- TASK TO CARRY OUT: Omit all pictures, then print the entries exactly.

[PROVIDED DATA — start]

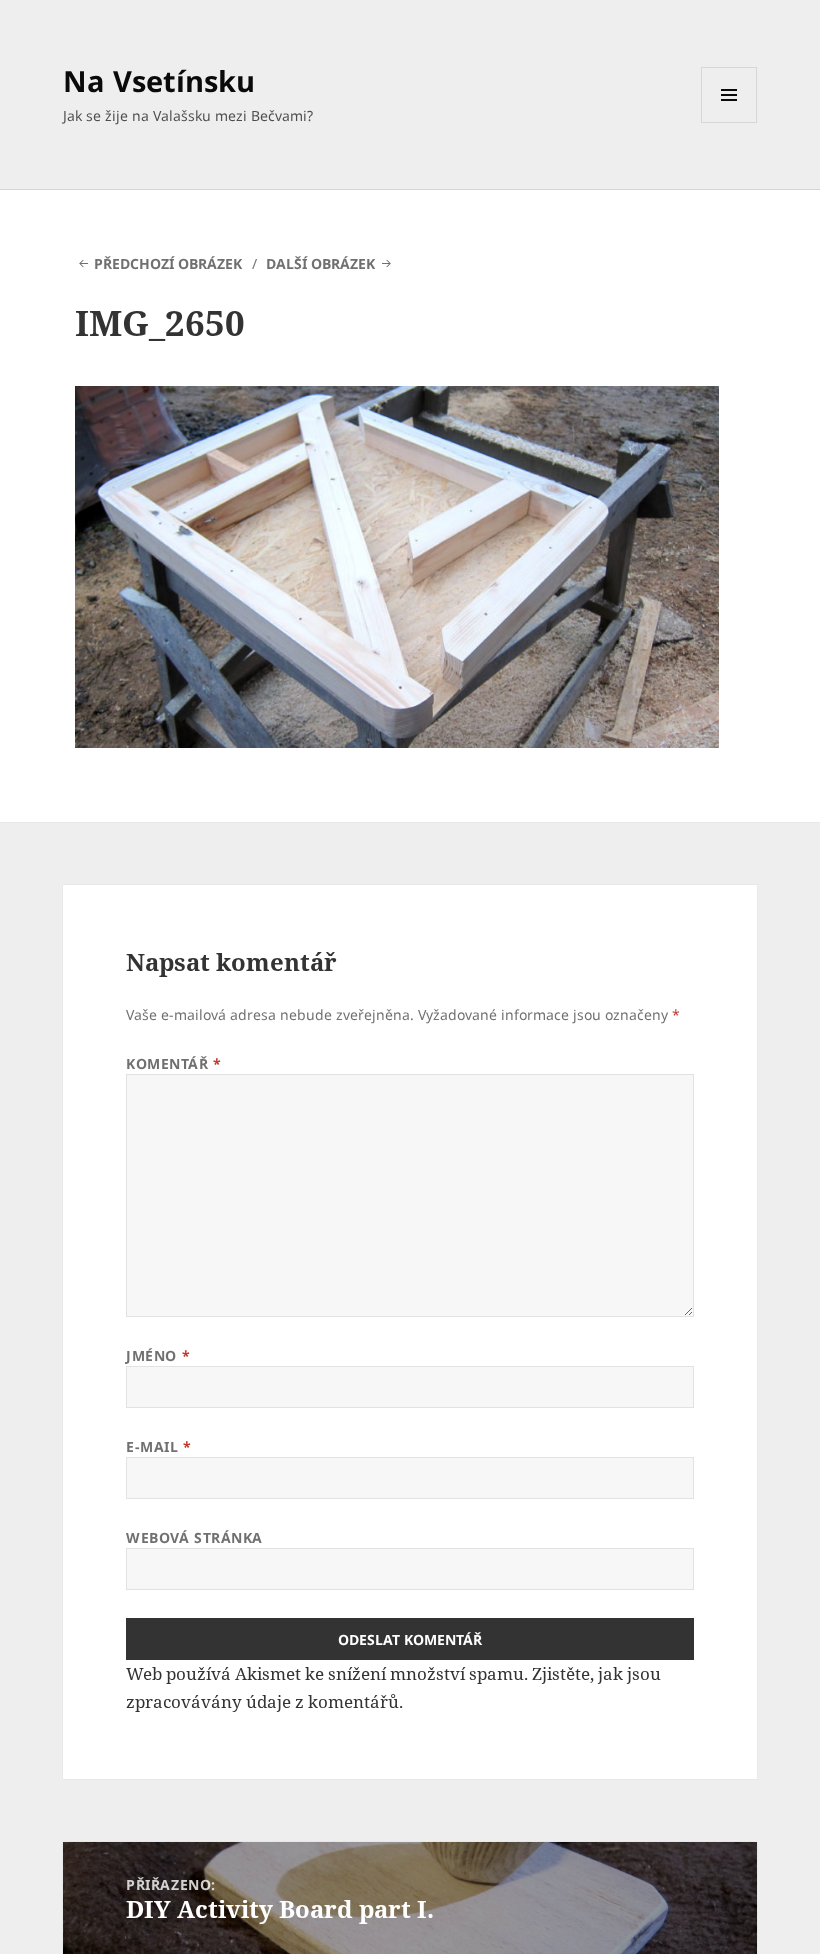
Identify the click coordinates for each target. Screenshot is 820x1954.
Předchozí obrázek (168, 263)
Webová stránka (194, 1537)
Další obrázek (320, 263)
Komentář (174, 1063)
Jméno (158, 1355)
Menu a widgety (729, 122)
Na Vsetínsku (159, 80)
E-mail (158, 1446)
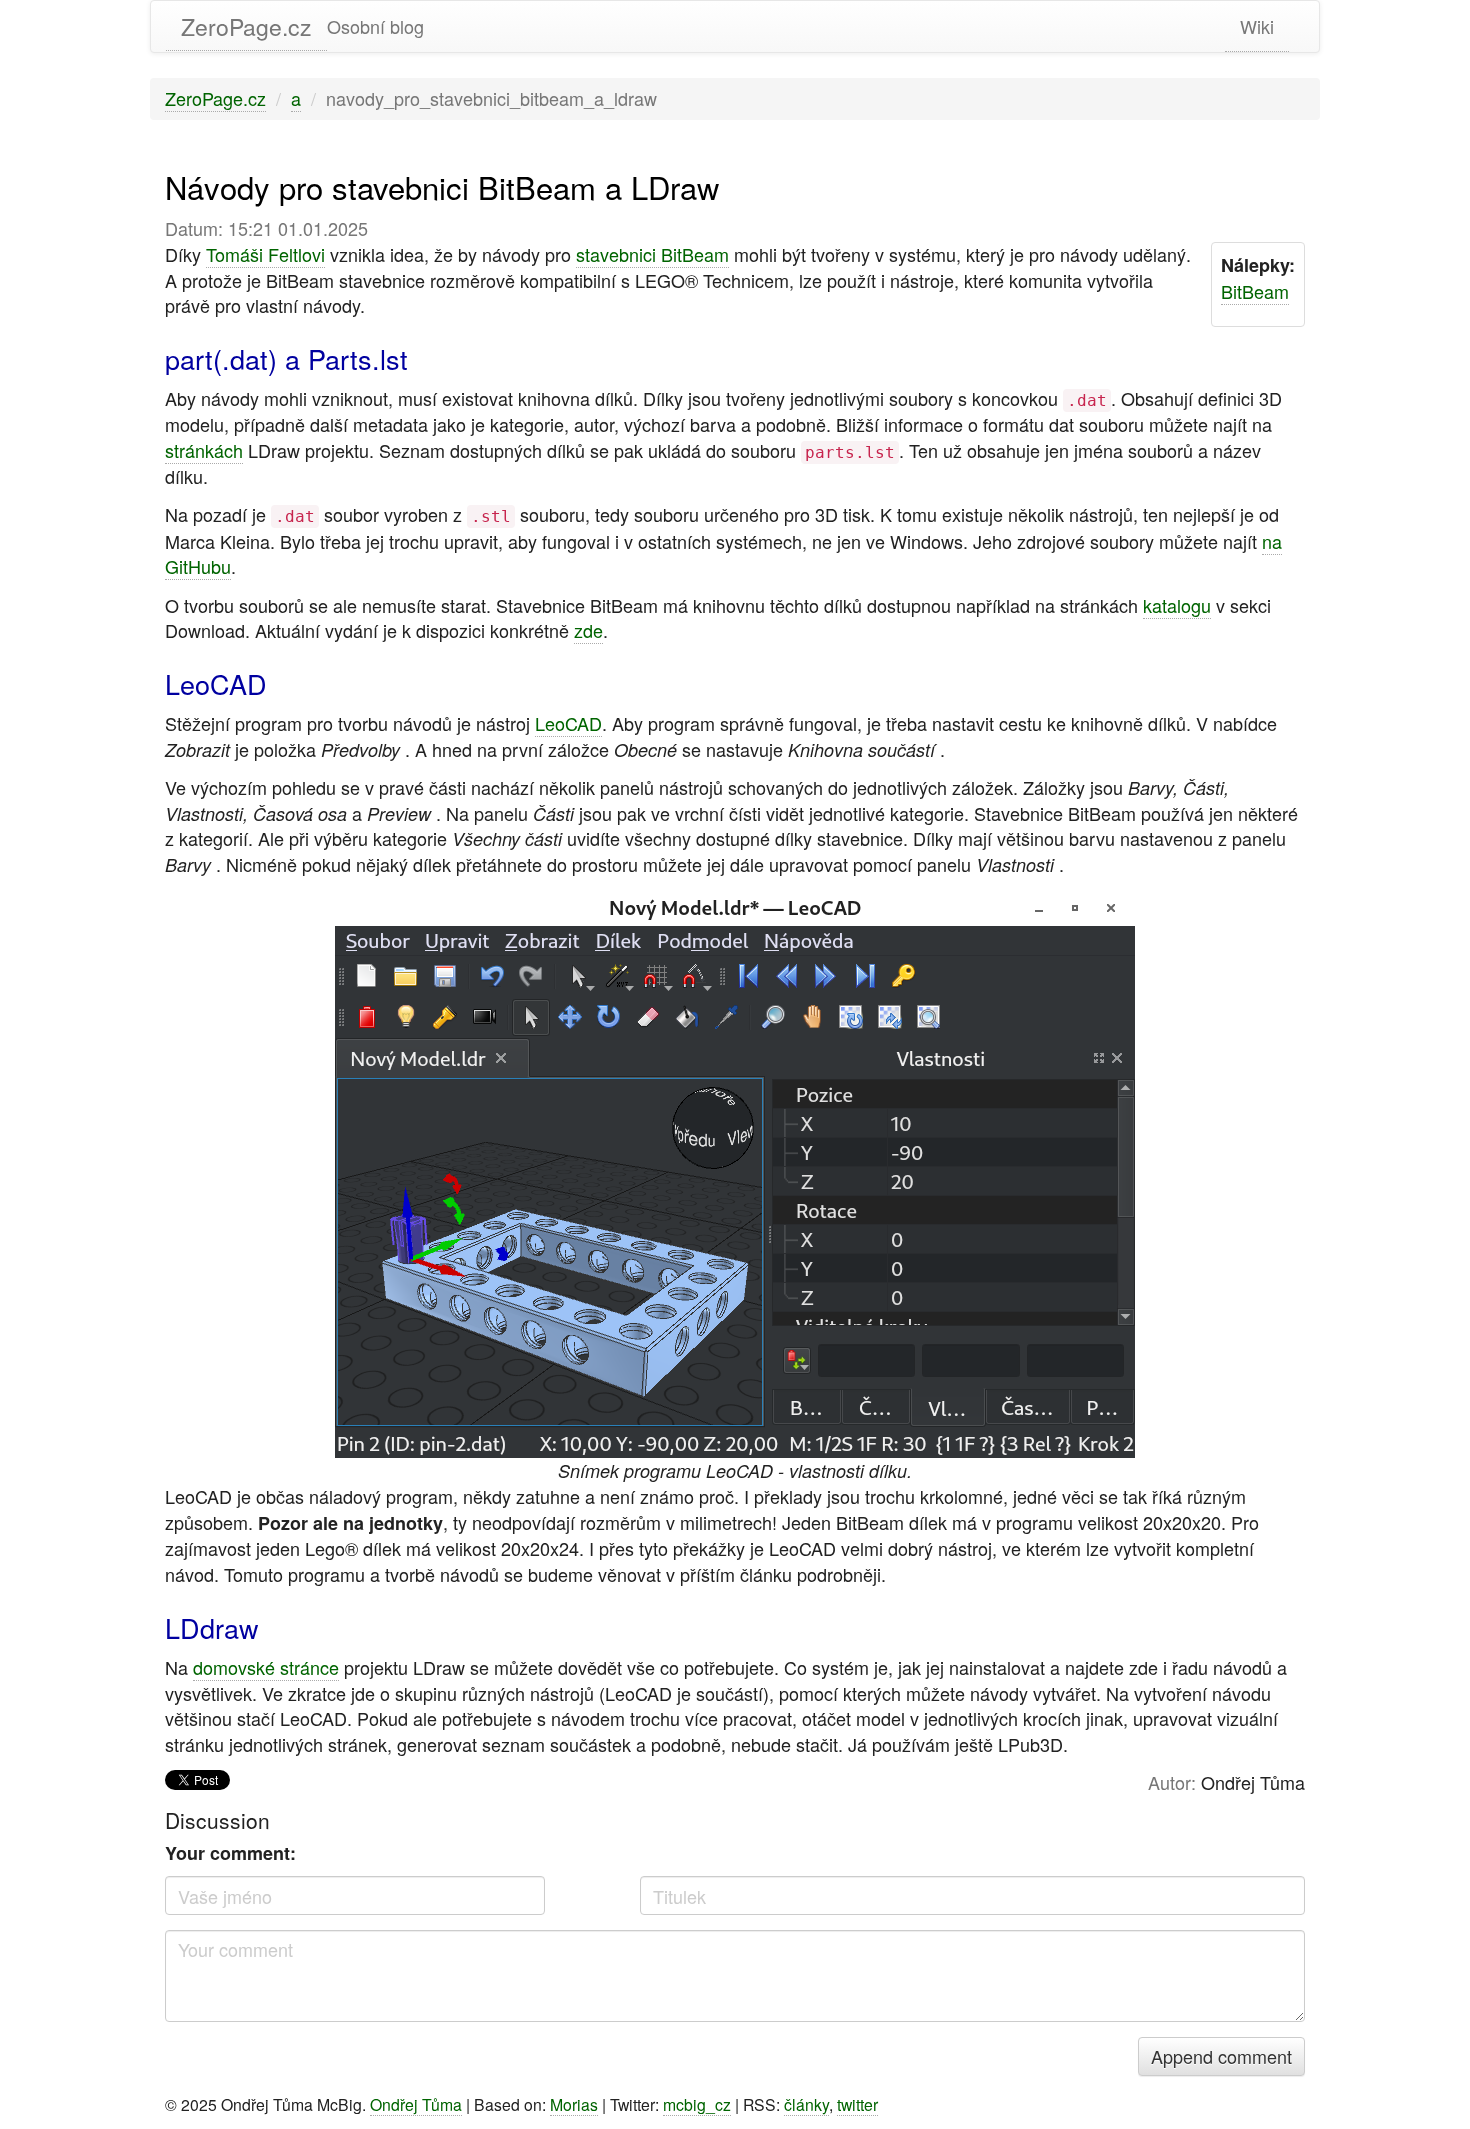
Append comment (1221, 2056)
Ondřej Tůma (416, 2104)
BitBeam (1255, 291)
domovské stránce (266, 1667)
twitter (857, 2104)
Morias (574, 2104)
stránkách (204, 450)
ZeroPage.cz (246, 26)
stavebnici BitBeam (652, 254)
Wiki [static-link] (1257, 26)
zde (588, 630)
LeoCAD (568, 723)
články (806, 2104)
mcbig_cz (697, 2104)
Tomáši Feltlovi (265, 254)
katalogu (1177, 605)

[PROVIDED DATA — finish]

- OUTPUT OF THE EXERCISE:
Identify the click coordinates for each target. Screenshot is 820x1954.
Předchozí obrázek (168, 263)
Webová stránka (194, 1537)
Další obrázek (320, 263)
Komentář (174, 1063)
Jméno (158, 1355)
Menu a widgety (729, 122)
Na Vsetínsku (159, 80)
E-mail (158, 1446)
Append comment (1221, 2056)
Ondřej Tůma (416, 2104)
BitBeam (1255, 291)
domovské stránce (266, 1667)
twitter (857, 2104)
Morias (574, 2104)
stránkách (204, 450)
ZeroPage.cz (246, 26)
stavebnici BitBeam (652, 254)
Wiki [static-link] (1257, 26)
zde (588, 630)
LeoCAD (568, 723)
články (806, 2104)
mcbig_cz (697, 2104)
Tomáši Feltlovi (265, 254)
katalogu (1177, 605)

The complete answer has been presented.